Google Unveils Classroom, a New Tool for Teachers

Google's plans for the world's schools are expanding

Google has unveiled Classroom, another educational tool designed to lend a helping hand to teachers everywhere.

The Internet giant has launched yet another tool that’s there to serve the educational system. Classroom integrates Google Docs, Drive, and Gmail in a manner that helps teachers assign and collect homework without bothering with an ever-growing pile of paper. The tool will also come in handy for communicating with students and organizing their curriculum.

“As a former high school math teacher, I know all too well that teachers spend a ton of valuable time doing things other than teaching—waking up early to grade quizzes, collecting and returning piles of paper assignments, and battling copy machine paper jams. But with today’s technology it doesn’t have to be this way,” reads Google’s blog post on the topic, signed by Zack Yeskel, product manager for Classroom.
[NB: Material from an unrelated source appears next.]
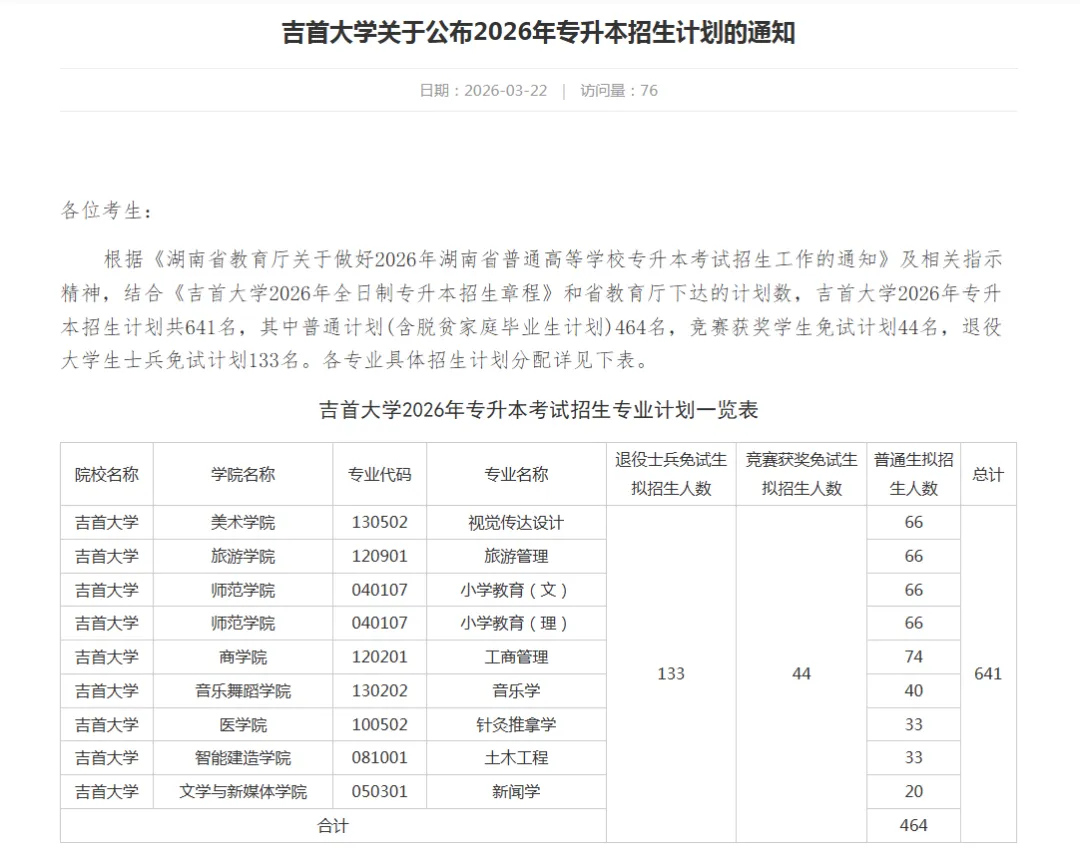The height and width of the screenshot is (866, 1080).
Task: Click the publish date 2026-03-22
Action: [x=483, y=90]
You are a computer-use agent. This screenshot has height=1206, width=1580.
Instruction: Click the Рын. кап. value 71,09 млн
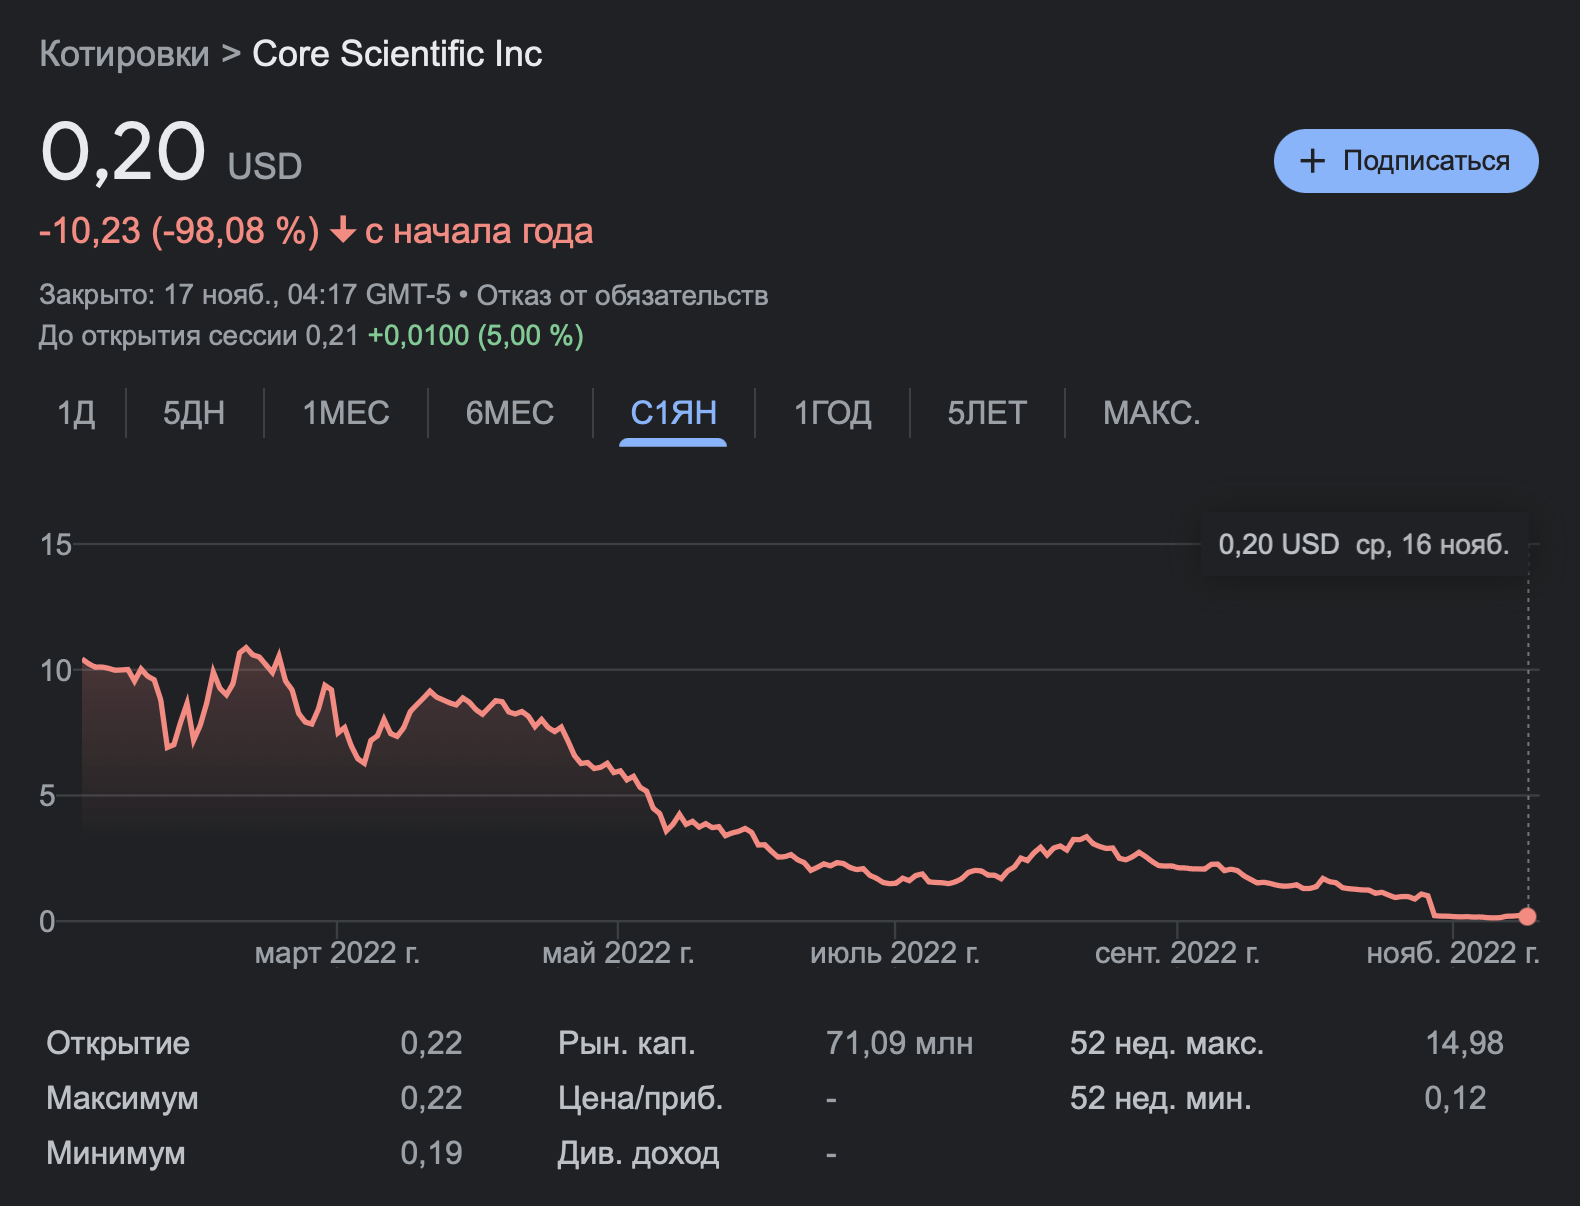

The company has revealed that it has worked with educators in the past year to understand the system they use to simplify their workloads. As mentioned, Classroom will be available in the Google Apps for Education. “It helps teachers create and organize assignments quickly, provide feedback efficiently, and communicate with their classes with ease.”

Since Google is conscious that protecting students’ privacy is essential, Classroom will contain no ads and Google will never use the content or student data for advertising purposes, something that the Internet giant announced not too long ago.

The full app hasn’t been released just yet as Google is still working on it, but it is complete enough that the company is allowing teachers and professors to apply for a preview of Classroom.

Based on the received requests, a limited number of educators will be invited to try out the service in about a month. By September, Classroom should become available to any school through the Google Apps for Education.

“We’ve been working with more than a dozen pilot schools and universities to try out Classroom and provide feedback—and we can’t thank them enough. We can’t wait to hear your feedback, and to work together to make Classroom even better,” Yeskel writes.

The new Classroom project falls in line with Google’s efforts to bring its services into schools, including by bringing Android tablets to students in the United States. The range of tools that Google is delivering to students and teachers is also growing, which indicates the company’s desire to continue growing in this area.